EXERCISE: Filter the material below down to the lines containing the word "dropdown".

────────────────────────────────────────

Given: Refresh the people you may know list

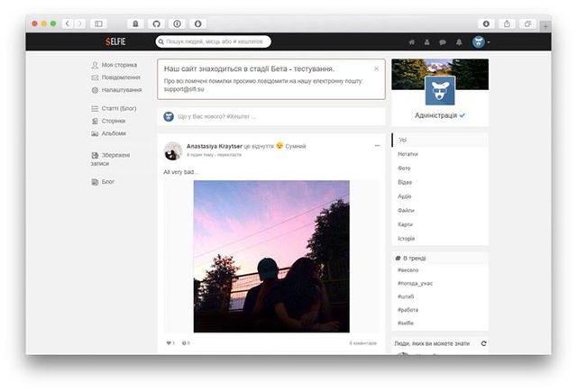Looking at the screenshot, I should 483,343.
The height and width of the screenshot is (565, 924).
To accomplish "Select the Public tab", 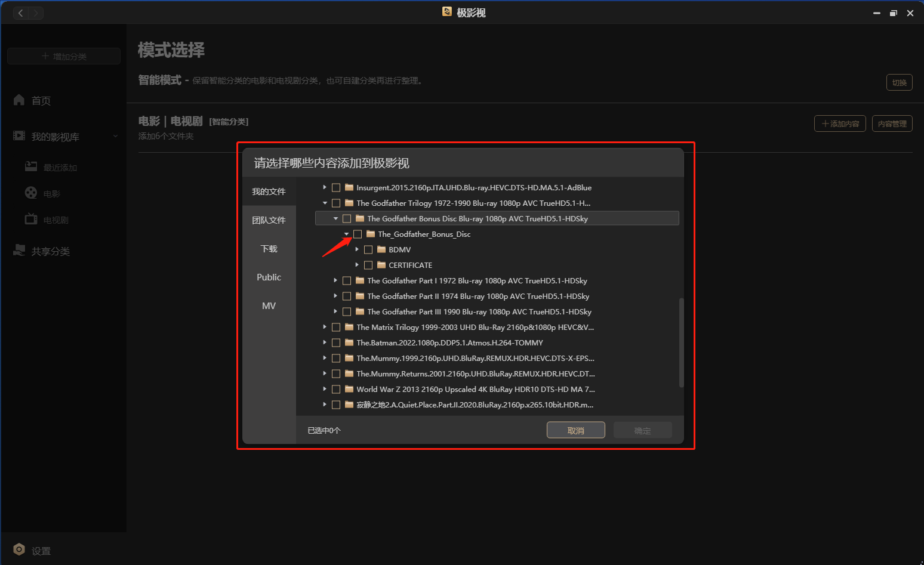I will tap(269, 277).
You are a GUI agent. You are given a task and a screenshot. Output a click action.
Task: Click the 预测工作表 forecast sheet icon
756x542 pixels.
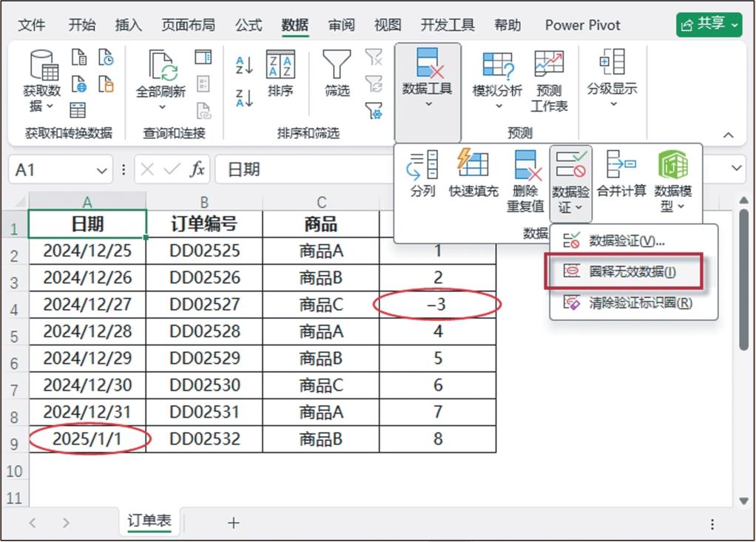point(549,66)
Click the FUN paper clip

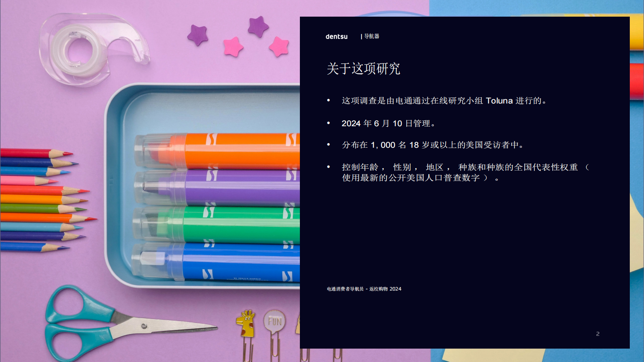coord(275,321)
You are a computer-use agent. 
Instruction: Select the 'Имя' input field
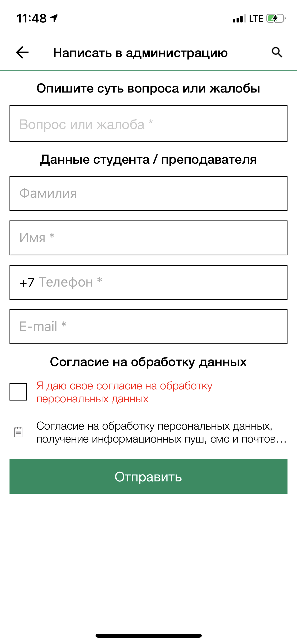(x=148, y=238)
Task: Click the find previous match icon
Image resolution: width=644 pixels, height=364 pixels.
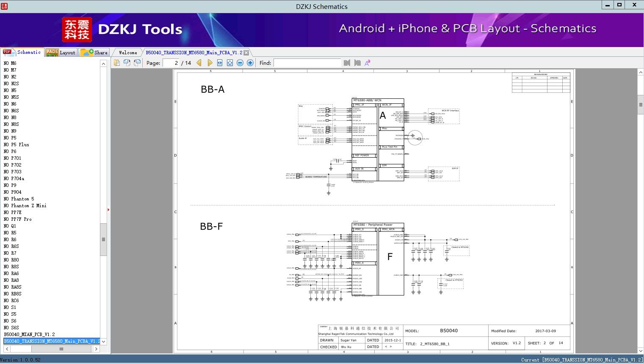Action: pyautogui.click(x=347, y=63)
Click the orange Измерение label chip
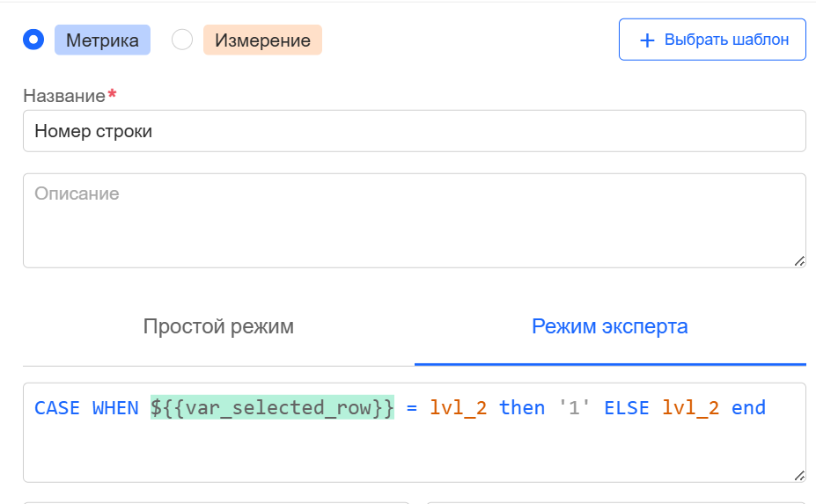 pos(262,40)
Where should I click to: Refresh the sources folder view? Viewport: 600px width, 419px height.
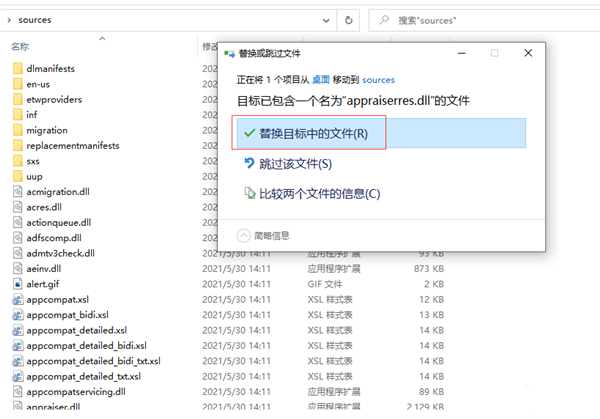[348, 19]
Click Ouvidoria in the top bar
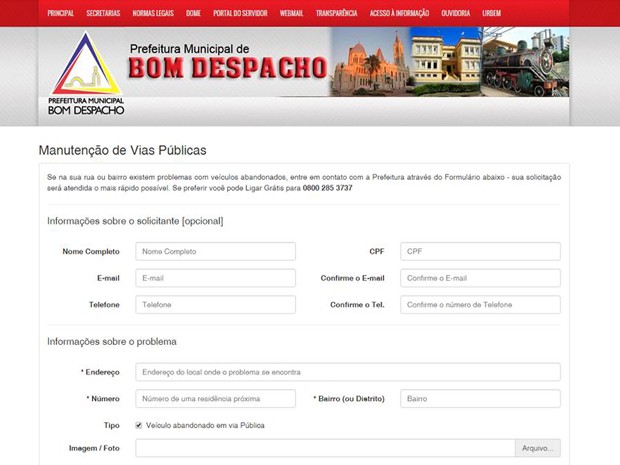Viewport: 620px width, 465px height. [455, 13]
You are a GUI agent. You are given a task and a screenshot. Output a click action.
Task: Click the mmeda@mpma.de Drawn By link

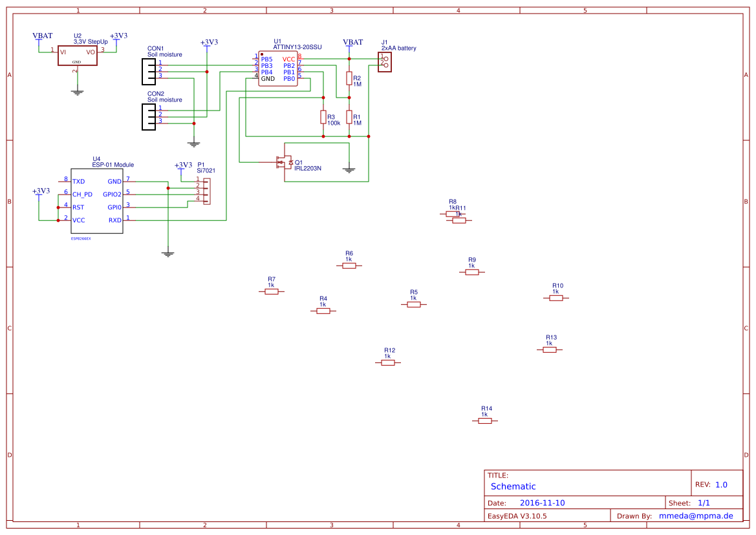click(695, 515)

────────────────────────────────────────

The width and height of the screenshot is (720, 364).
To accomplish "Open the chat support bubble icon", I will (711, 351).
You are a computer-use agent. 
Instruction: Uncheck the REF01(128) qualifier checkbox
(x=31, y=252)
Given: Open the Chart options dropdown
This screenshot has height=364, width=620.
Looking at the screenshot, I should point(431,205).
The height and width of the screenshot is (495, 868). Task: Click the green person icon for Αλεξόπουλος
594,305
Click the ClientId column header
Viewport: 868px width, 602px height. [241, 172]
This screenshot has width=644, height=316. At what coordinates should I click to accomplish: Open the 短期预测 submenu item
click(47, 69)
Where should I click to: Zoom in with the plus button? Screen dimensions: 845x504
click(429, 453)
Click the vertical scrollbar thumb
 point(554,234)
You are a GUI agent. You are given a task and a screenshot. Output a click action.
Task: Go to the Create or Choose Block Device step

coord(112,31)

────────────────────────────────────────

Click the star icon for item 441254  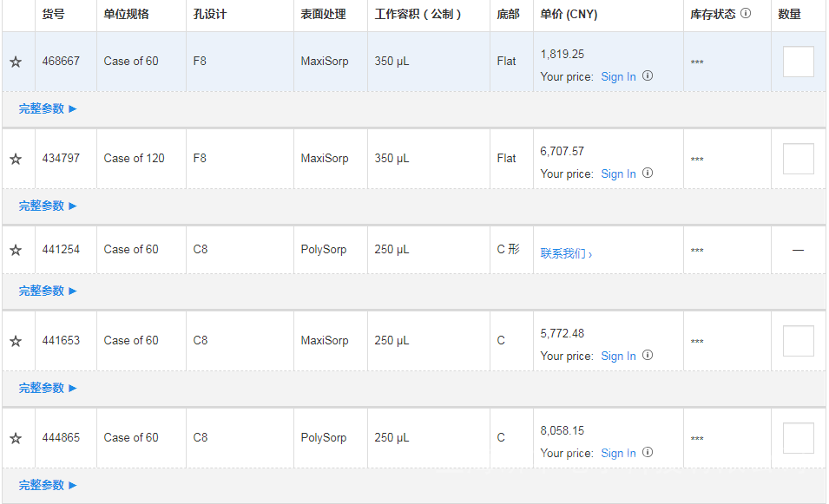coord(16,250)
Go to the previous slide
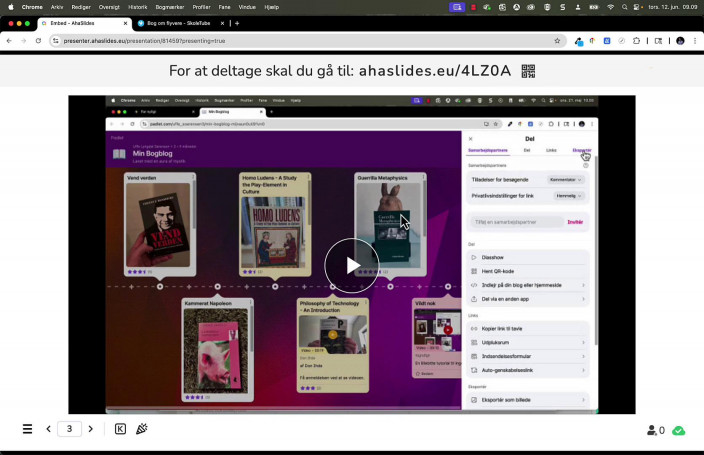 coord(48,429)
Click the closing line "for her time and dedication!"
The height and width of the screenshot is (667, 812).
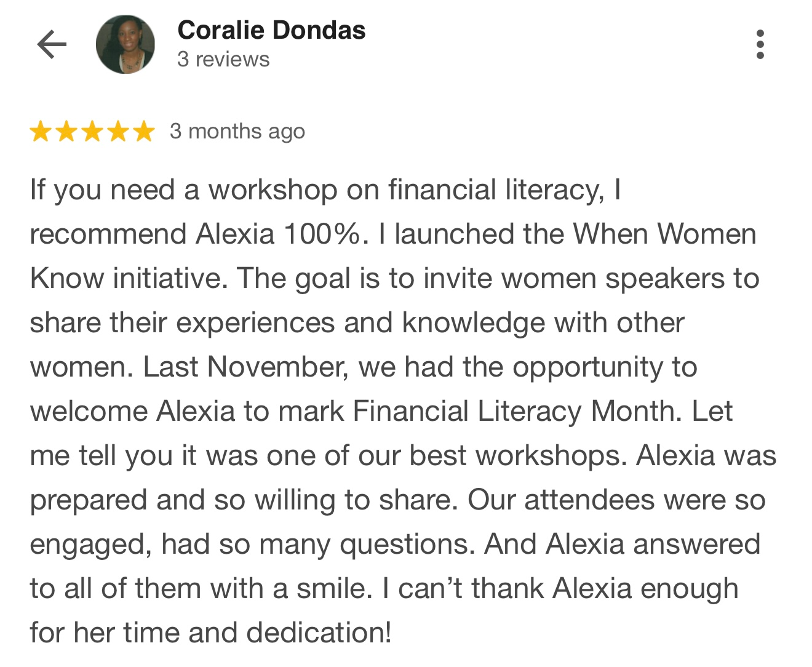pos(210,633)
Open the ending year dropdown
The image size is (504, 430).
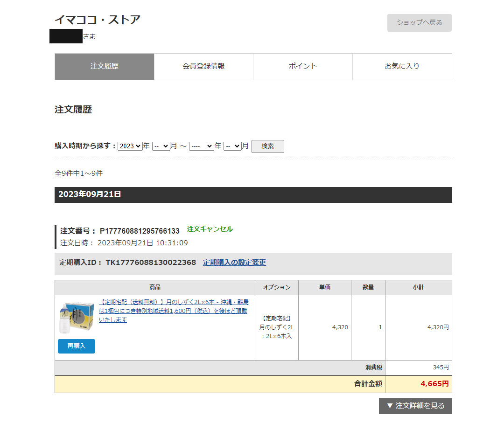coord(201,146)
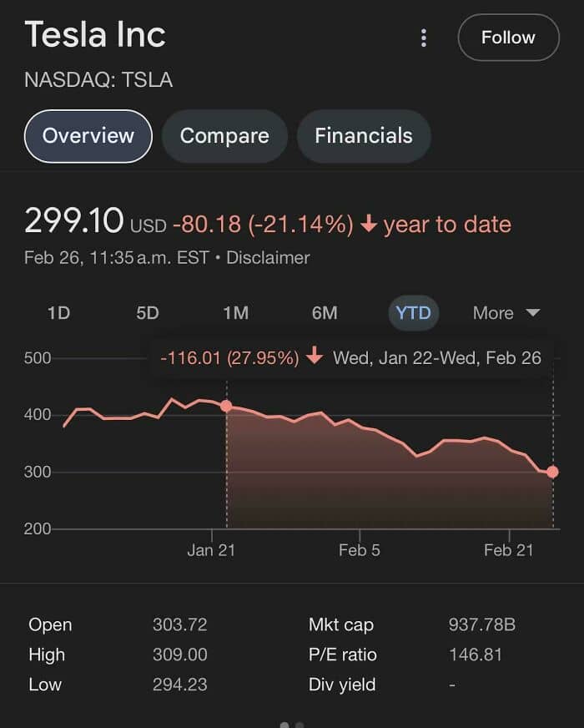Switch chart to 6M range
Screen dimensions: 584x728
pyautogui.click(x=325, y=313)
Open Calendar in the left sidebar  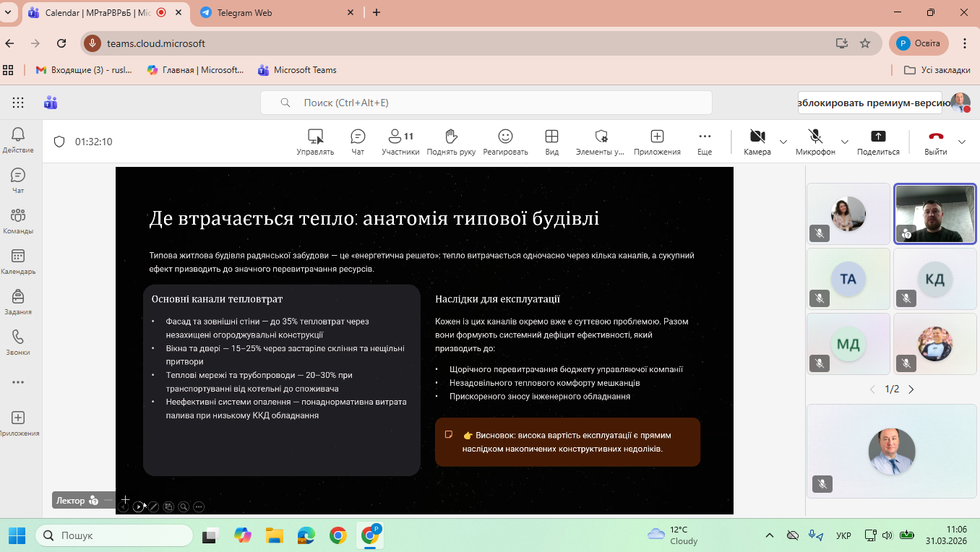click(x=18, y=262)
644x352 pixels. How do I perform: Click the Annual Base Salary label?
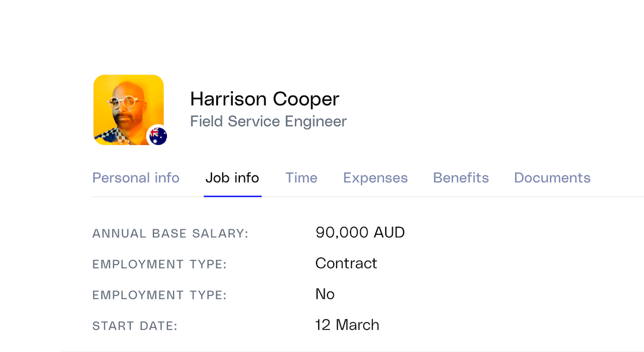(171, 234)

────────────────────────────────────────

WORKED SOLUTION:
Given: Open the Chart options dropdown
Open the ending year dropdown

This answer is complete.